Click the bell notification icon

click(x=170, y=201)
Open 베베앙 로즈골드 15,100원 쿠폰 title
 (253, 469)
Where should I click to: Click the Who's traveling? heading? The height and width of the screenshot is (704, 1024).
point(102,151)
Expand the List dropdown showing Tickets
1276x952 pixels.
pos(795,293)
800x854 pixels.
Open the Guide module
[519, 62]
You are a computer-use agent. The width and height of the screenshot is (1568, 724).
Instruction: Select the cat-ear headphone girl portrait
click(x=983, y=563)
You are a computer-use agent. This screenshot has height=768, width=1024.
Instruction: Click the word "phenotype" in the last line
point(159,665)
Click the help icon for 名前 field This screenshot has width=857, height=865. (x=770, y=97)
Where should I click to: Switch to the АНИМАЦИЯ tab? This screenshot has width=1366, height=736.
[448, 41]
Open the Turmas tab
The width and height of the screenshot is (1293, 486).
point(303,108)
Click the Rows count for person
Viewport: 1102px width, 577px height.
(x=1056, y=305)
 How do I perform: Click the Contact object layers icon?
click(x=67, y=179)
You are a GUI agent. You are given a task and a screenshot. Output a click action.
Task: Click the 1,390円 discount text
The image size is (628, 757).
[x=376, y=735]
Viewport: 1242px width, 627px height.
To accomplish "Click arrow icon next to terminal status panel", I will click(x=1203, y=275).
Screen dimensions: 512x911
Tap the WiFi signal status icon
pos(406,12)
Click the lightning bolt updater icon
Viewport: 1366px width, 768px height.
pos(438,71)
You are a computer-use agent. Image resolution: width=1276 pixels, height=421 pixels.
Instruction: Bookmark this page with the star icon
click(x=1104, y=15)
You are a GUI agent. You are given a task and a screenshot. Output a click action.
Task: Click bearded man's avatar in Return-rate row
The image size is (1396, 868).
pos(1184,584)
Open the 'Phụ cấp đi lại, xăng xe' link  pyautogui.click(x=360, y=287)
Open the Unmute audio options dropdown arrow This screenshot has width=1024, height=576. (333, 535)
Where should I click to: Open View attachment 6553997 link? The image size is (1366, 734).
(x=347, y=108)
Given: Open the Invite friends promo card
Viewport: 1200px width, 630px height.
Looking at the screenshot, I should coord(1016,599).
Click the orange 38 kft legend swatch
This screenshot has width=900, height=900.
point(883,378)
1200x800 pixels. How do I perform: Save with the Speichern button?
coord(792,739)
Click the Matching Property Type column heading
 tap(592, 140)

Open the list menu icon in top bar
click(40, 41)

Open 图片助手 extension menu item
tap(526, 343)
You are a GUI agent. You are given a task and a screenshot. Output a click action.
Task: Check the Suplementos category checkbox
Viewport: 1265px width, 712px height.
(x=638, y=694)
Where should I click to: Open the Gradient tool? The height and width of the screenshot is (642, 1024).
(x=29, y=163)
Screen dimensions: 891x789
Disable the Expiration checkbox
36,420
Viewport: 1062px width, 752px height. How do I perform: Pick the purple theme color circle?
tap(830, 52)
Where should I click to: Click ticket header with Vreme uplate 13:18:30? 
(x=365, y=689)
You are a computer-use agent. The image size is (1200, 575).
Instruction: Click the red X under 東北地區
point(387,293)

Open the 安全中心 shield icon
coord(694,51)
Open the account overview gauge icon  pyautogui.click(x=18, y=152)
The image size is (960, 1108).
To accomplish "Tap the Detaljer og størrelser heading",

━━━━━━━━

WHAT YOU SHOULD DO. Where a line in the listing above contains "computer", copy that line.

ANSWER FOR THE TASK.
You are a computer-use agent. The width and height of the screenshot is (1568, 724).
You are a computer-use agent. This screenshot has height=768, width=1024.
You are a computer-use agent. Image resolution: width=1276 pixels, height=421 pixels.
You are a computer-use agent. The image size is (1200, 575).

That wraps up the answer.